The dopamine agonist pergolide mesylate marketed as Celance in the UK by Eli Lilly was voluntarily withdrawn from the U.S. market in 2007. This followed the publication of 2 independent reports one of which indicated a 17% increase in incidence of cardio- valvulopathy over non-dopamine treated patients. Pergolide was subsequently withdrawn from the UK market for the same reasons in August 2011.
How long do I have to be on treatment?
There is no cure for Parkinson’s disease and the likelihood is that the patient will receive long-term, dopaminergic intervention.
What are the risks?
The warnings for dopamine drugs comprise fibrotic reactions, hypotension, sudden onset of sleep and disinhibitory behaviours.
Other side effects listed are: nausea, vomiting, drowsiness, confusion, injection site reactions, rash, difficulty breathing, dyskinesias during ‘on’ periods, haemolytic anaemia with levodopa, eosinophilia and disinhibitory behaviours of pathological gambling, increased libido and hypersexuality.
How likely are the listed side effects of dopaminergic drugs to happen?
It is difficult to assess the frequency of any of these side effects as they may occur transiently upon treatment initiation or when titration either upwards or downwards occurs. Some symptoms such as the psychiatric and disinhibitory effects may not occur until the treatment regime has been established over several weeks.
In the absence of reliable empirical data predictive of incidence and time of onset, it is important for the prescriber to alert the patient and his/her carer to such reactions. Drug-related side effects should be identified by questioning the patient or carer during clinic or surgery attendance and they should be carefully monitored.
Do dopaminergic treatments actually cause problems?
There is a body of literature that suggests l-dopa could be neurotoxic and exacerbate neuronal death of those cells producing dopamine. The evidence is not clear-cut while the advantages for treatment are well founded.
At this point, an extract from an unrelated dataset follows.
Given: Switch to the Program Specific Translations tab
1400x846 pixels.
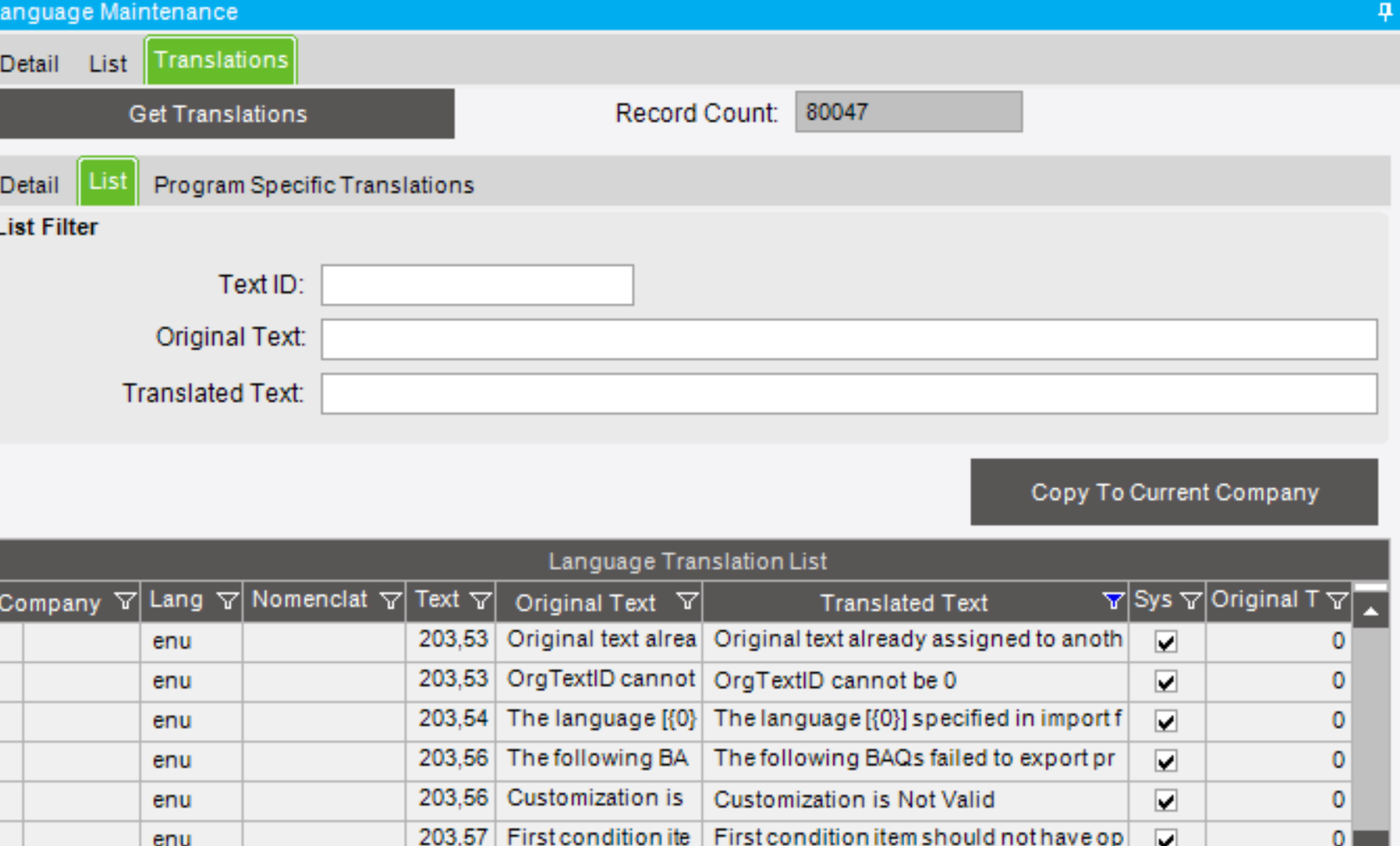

Could my drug have caused this, doctor?
The long running failure to link serious problems of anti-social and impulsive behaviour with treatment with the dopamine agonist class of drug is shameful. Current figures reported from clinical studies indicate that as many as 23% of patients prescribed dopamine agonists suffer from dopamine dysregulation syndrome or impulse control disorder. In some cases the behaviours have resulted in bankruptcy, criminal convictions and loss of family support at a time when the patient is experiencing a disintegration of neural integrity and commensurate losses of motor function and cognitive skills.
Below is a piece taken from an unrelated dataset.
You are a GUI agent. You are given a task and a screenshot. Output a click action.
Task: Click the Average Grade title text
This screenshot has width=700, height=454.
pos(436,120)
The fact that such adverse effects occurred and were massively under-reported for a period of more than 20 years reflected the patients’ shame and attempts to hide such anti-social behaviours. Also, patients attributed these changes in personality to the disease itself rather than the medication they were being prescribed.
Over this 20-year period, few doctors submitted reports to the regulators or companies. Patients became aware of the issues through patient blogs and legal cases being reported in the press.
What kind of doctor have I got?
An astute doctor will keep up-to-date with their patients’ disorder through websites, conferences, journals and recurrent training. Importantly, patients should be asked about the onset of any new behaviour or symptom in response to a change in medication or increase or decrease in dose.
There should never be a complete reliance upon the Patient Information Leaflet, BNF, or e- compendiums as these rely heavily upon data provided by the pharmaceutical company. In specific cases the pharmaceutical companies have been shown to place profit before patient safety through selective clinical trial design and the under-reporting of negative results.